With less than a day to go before the government runs out of spending authority for roughly one-third of its operations, the inevitability of a shutdown that lasts through the holidays is becoming more and more apparent. When the day started yesterday, of course, it seemed as though we were on course for an easy resolution of the looming government shutdown. The night before, the Senate passed with unanimous consent a bill that would keep the government funded through early February, but which did not provide any funding for the President’s budget bill. At the time the bill was passed, it’s clear that Senate Majority Leader Mitch McConnell and the Republican leadership on Capitol Hill had an understanding with the White House that the President would sign this bill notwithstanding his earlier promise to shut the government down if he didn’t get at least $5 billion for his border wall.

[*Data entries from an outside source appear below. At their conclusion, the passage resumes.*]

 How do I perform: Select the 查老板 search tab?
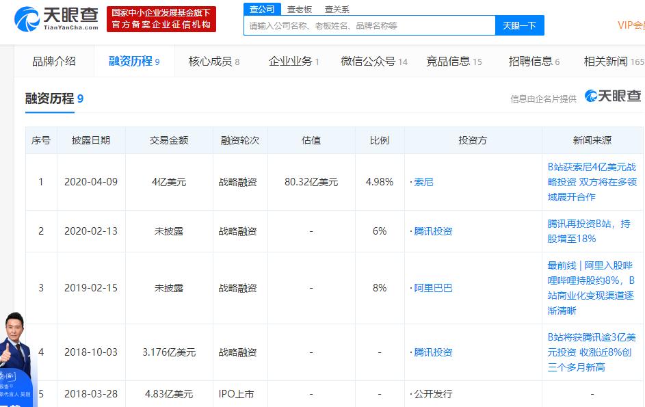coord(300,9)
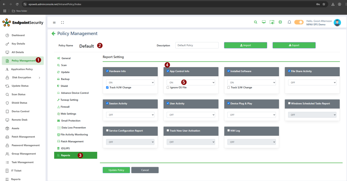Open the File Share Activity dropdown
This screenshot has width=347, height=181.
tap(312, 82)
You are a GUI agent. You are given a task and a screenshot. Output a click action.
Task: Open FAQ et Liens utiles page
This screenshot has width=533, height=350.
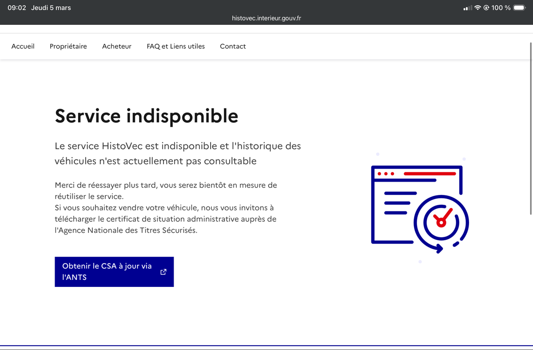coord(176,46)
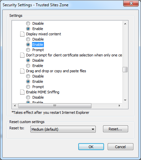The width and height of the screenshot is (141, 160).
Task: Open the Reset to Medium (default) dropdown
Action: tap(63, 129)
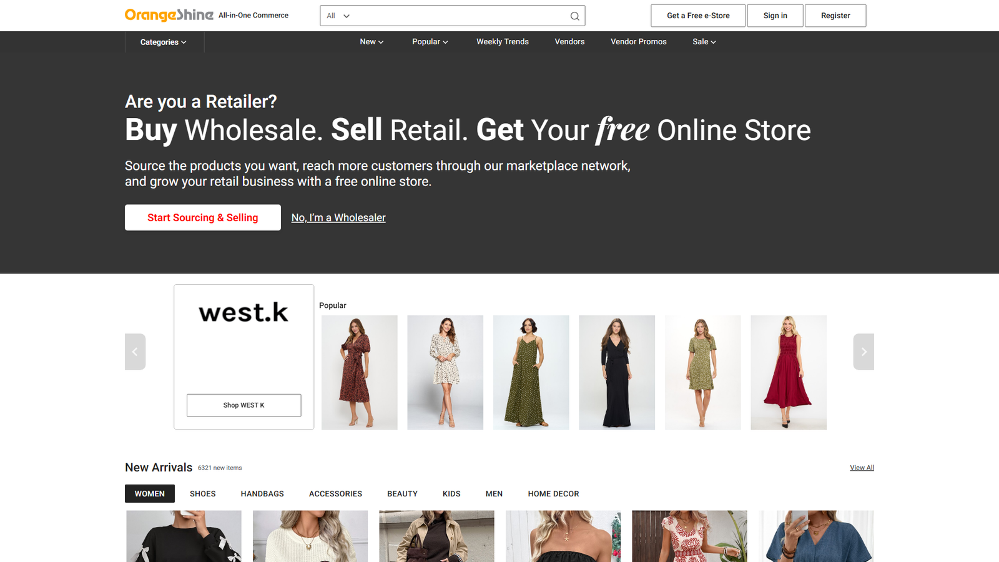Open the red sleeveless dress thumbnail
The image size is (999, 562).
coord(788,372)
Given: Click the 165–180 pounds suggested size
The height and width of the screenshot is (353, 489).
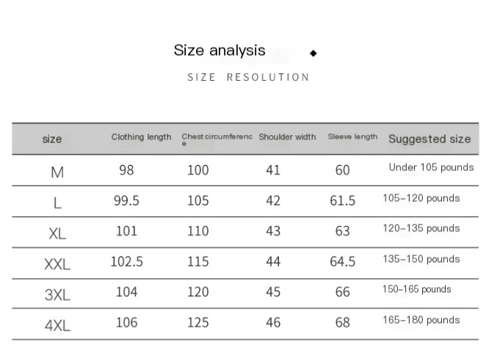Looking at the screenshot, I should 421,320.
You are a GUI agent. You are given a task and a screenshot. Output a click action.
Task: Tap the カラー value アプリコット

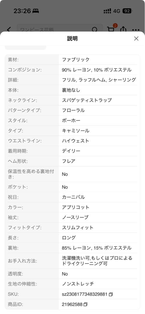tap(76, 207)
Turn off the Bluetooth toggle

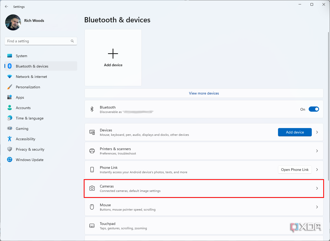314,109

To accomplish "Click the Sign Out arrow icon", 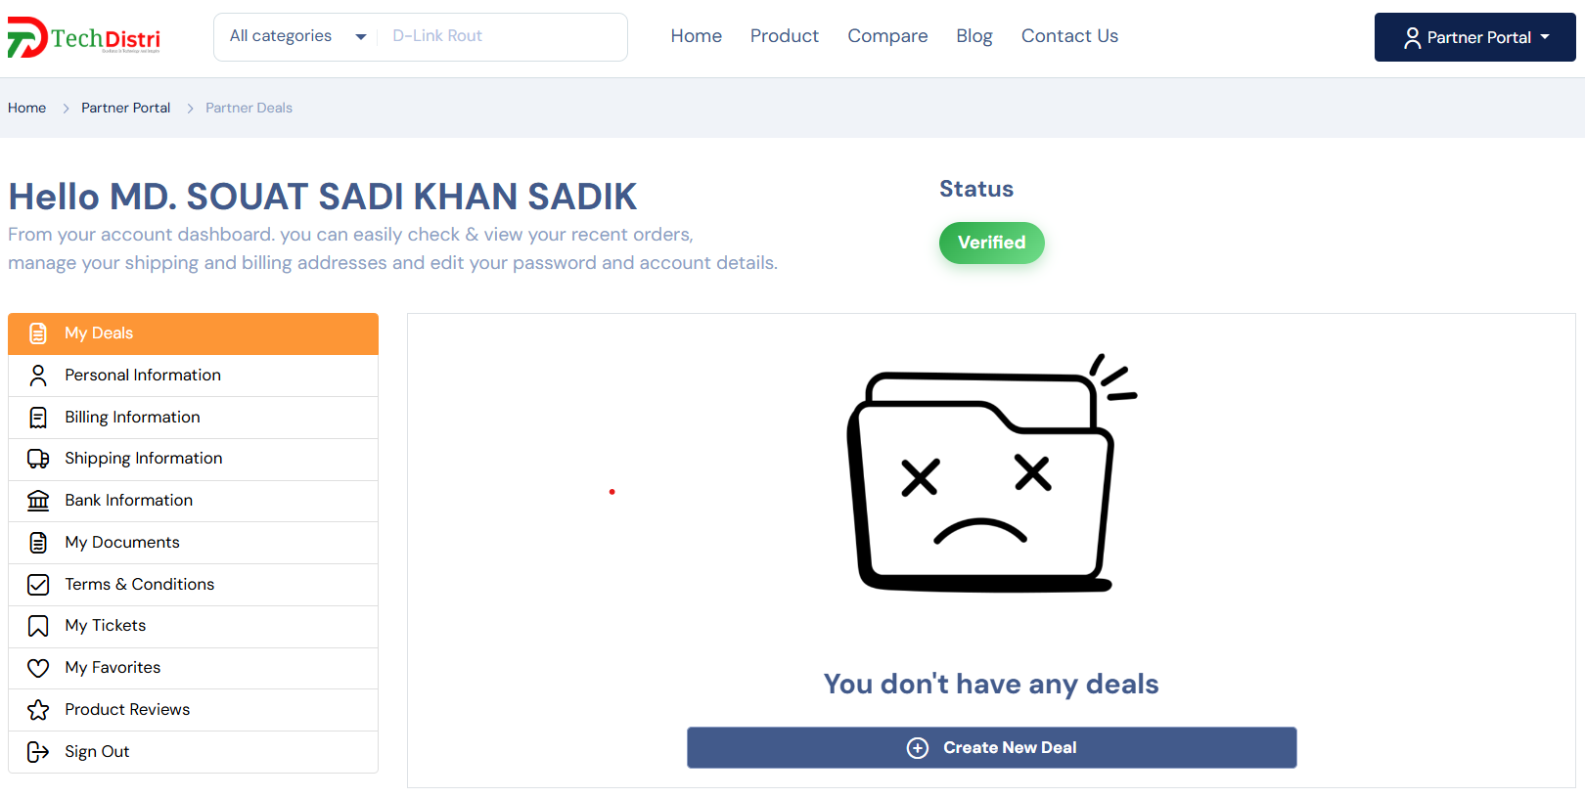I will (38, 752).
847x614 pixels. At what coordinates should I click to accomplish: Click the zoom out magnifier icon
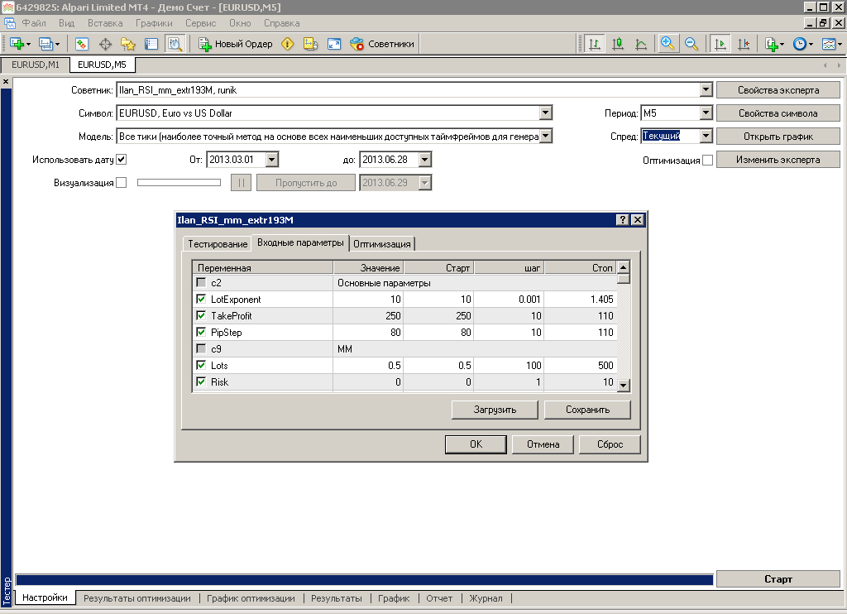(x=691, y=44)
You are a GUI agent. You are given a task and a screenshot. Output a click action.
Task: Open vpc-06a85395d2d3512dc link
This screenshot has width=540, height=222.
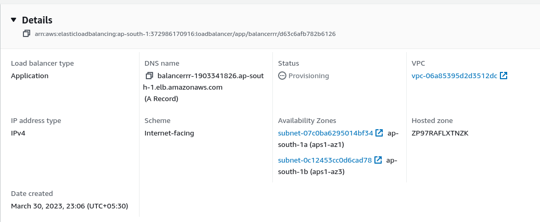[454, 76]
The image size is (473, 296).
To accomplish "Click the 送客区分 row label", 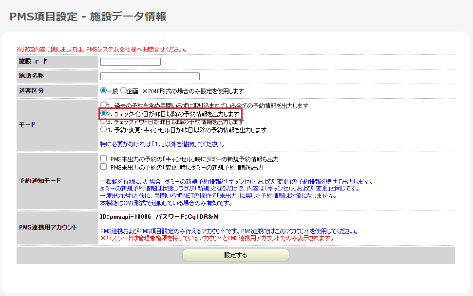I will pos(32,91).
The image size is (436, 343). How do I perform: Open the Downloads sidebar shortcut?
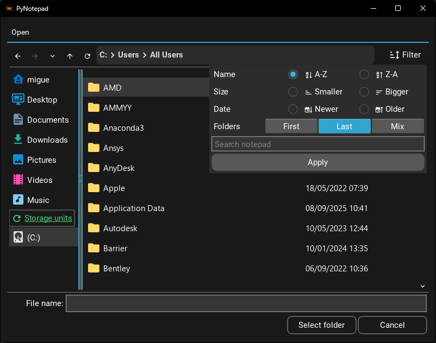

With the Senate passage of that bill, the plan yesterday morning was to pass the Senate bill and send it to the President where he could sign it. After that, with the immediate crisis averted, everyone could go home for the holidays, and Washington could happily slip into a pre-holiday mode. Paul Ryan, who is spending his final days as both a Member of Congress and Speaker of the House, had even scheduled what was supposed to be his final press conference, which most people expected to be lighthearted. Things quickly went off the rails, though. House Republicans held a breakfast meeting to walk those Members of Congress who were still in town through the bill that had passed the Senate and what would be happening on the Hill to get it through the House. Fairly quickly though, it became apparent that the conservatives in the House Freedom Caucus were having none of it and insisting on a bill that including funding for a wall. Outside Washington, meanwhile, the Trump whisperers in the conservative world such as Ann Coulter, Rush Limbaugh, and the folks at Fox & Friends were busy pushing back and chiding the President for appearing to back down from his insistence on funding for a border wall. All of this resulted in a frantic phone call between Ryan and the President, and a meeting at the White House during which the President returned to his previous position that he would not sign a funding bill that doesn’t include funding for his wall.

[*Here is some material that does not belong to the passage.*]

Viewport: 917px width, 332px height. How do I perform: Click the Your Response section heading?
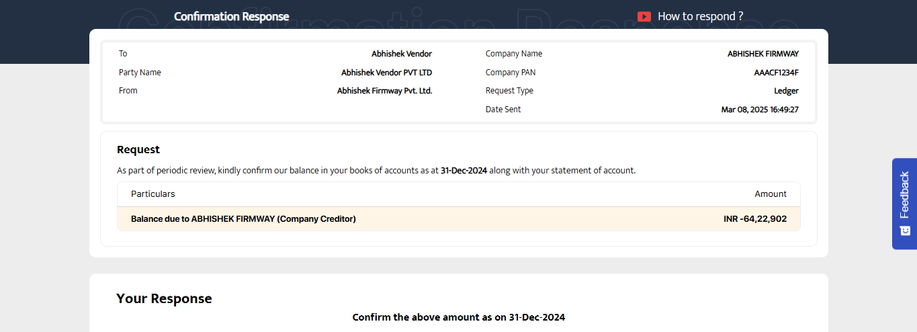pyautogui.click(x=164, y=298)
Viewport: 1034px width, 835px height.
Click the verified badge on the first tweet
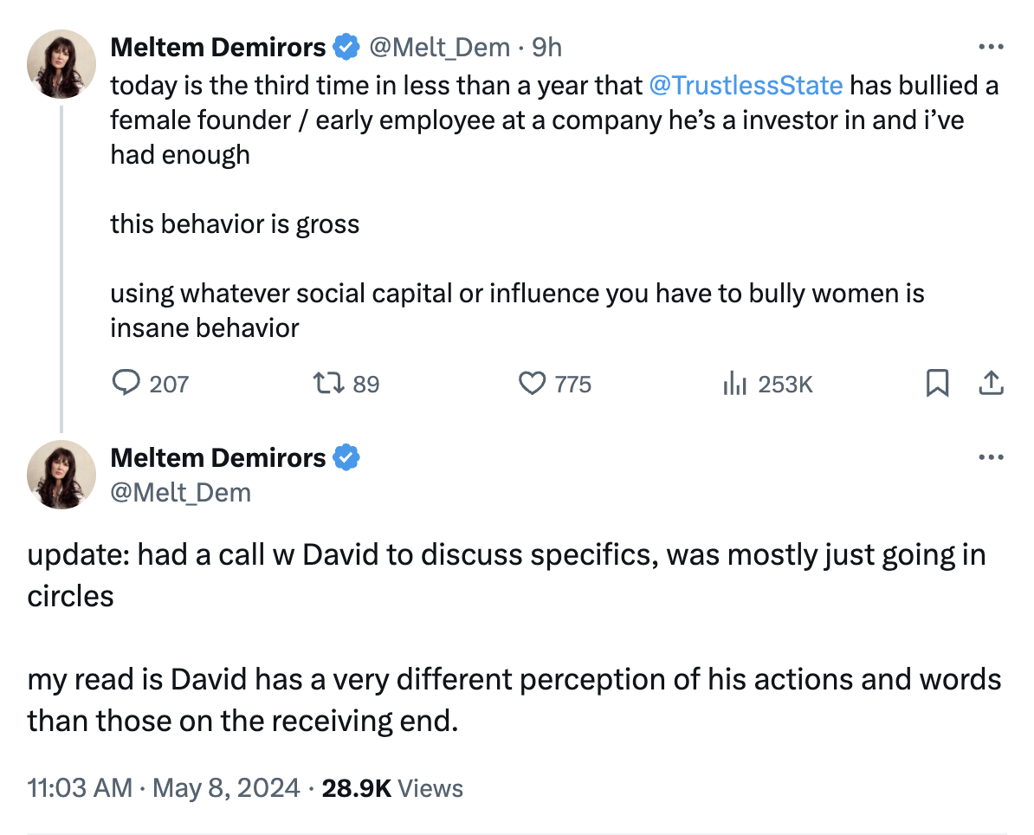(346, 47)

With those marching instructions, the House Republican went back to Capitol Hill and rammed through a spending bill that, in addition to what is in the Senate Continuing Resolution, provides Trump the money he wanted for his wall and some additional funding for disaster relief, this measure though is most likely doomed in the Senate:

WASHINGTON — President Trump on Thursday torpedoed a spending deal and sent the government careening toward a Christmastime shutdown over his demand of $5 billion for a wall on the southwestern border, refusing to sign a stopgap measure to keep funds flowing past midnight Friday.

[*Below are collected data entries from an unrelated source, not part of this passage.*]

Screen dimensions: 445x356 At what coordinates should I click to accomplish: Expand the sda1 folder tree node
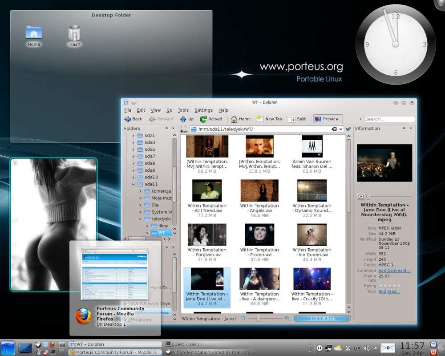click(133, 136)
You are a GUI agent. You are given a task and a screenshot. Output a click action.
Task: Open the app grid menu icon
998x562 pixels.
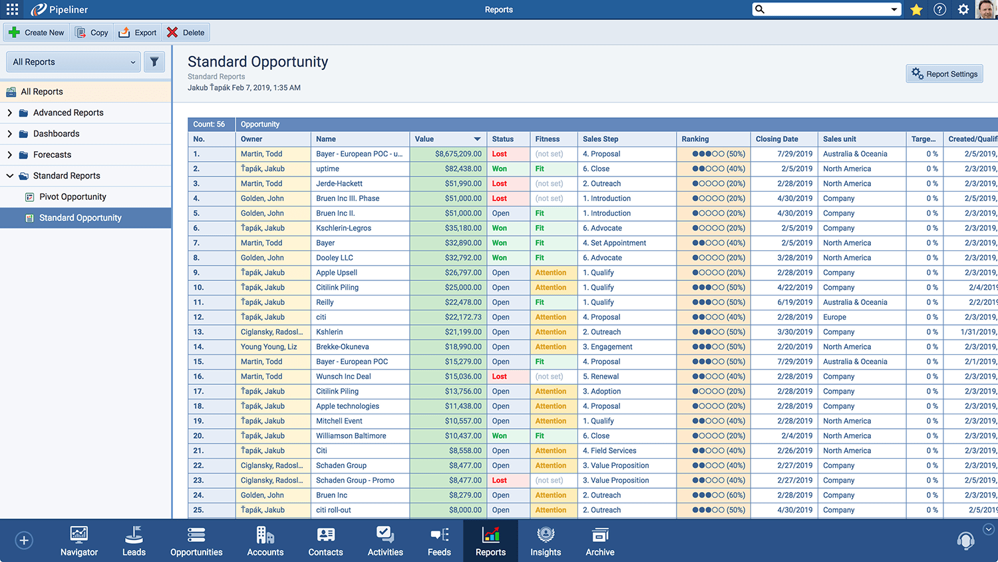[x=12, y=9]
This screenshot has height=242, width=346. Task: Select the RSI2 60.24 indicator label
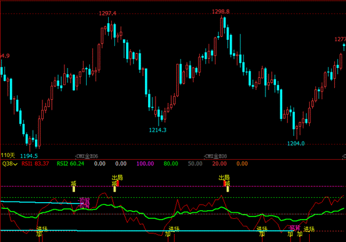point(71,164)
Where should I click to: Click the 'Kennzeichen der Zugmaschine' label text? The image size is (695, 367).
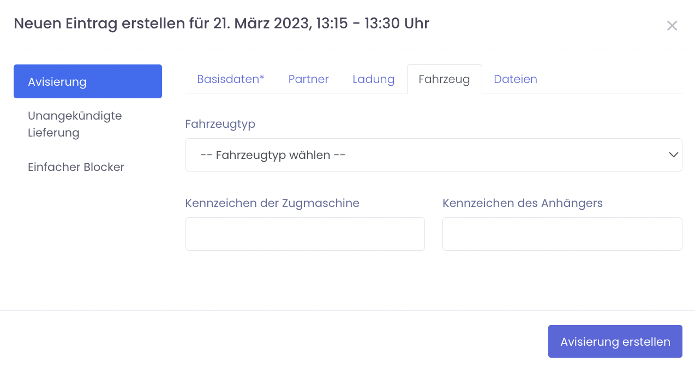(x=272, y=203)
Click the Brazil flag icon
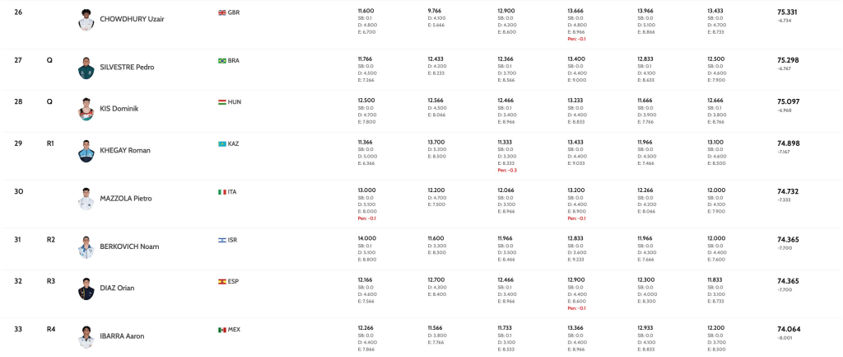 click(x=221, y=60)
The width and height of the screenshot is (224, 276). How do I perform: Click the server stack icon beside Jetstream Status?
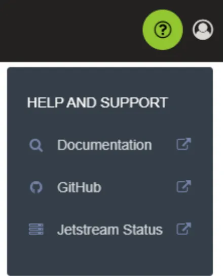pyautogui.click(x=36, y=229)
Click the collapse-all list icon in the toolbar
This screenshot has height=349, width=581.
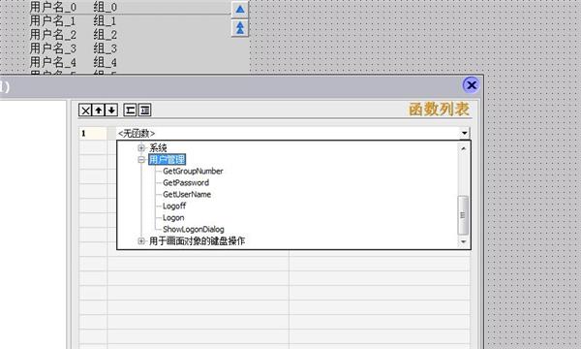(130, 111)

With Mr. Trump unwilling to admit defeat on his signature campaign promise despite a clear lack of votes to get it through Congress, House Republican leaders scrambled for a way out of the year-end morass. On a dizzying day in the Capitol, House Republicans pushed through legislation to add $5.7 billion for the wall to a measure to extend government funding into February, making a last stand in the final hours of their majority to back the president’s hard-line immigration promises.

The bill is almost certain to die in the Senate, where it would need bipartisan support. Senator Mitch McConnell of Kentucky, the majority leader, told senators scattered around the country to return Friday for another vote. The House approved it on a nearly party-line vote of 217 to 185.

As uncertainty reigned, stock prices tumbled, economic worries rose, and to cap off the chaos, the secretary of defense, Jim Mattis, resigned in protest of the president’s policies.

“It is a shame that this president, who is plunging the nation into chaos, is throwing another temper tantrum and going to hurt lots of innocent people,” Senator Chuck Schumer of New York, the Democratic leader, said during an evening news conference in the Capitol, as the House prepared to vote on its revised measure. “The Trump temper tantrum may produce a government shutdown; it will not get him his wall.”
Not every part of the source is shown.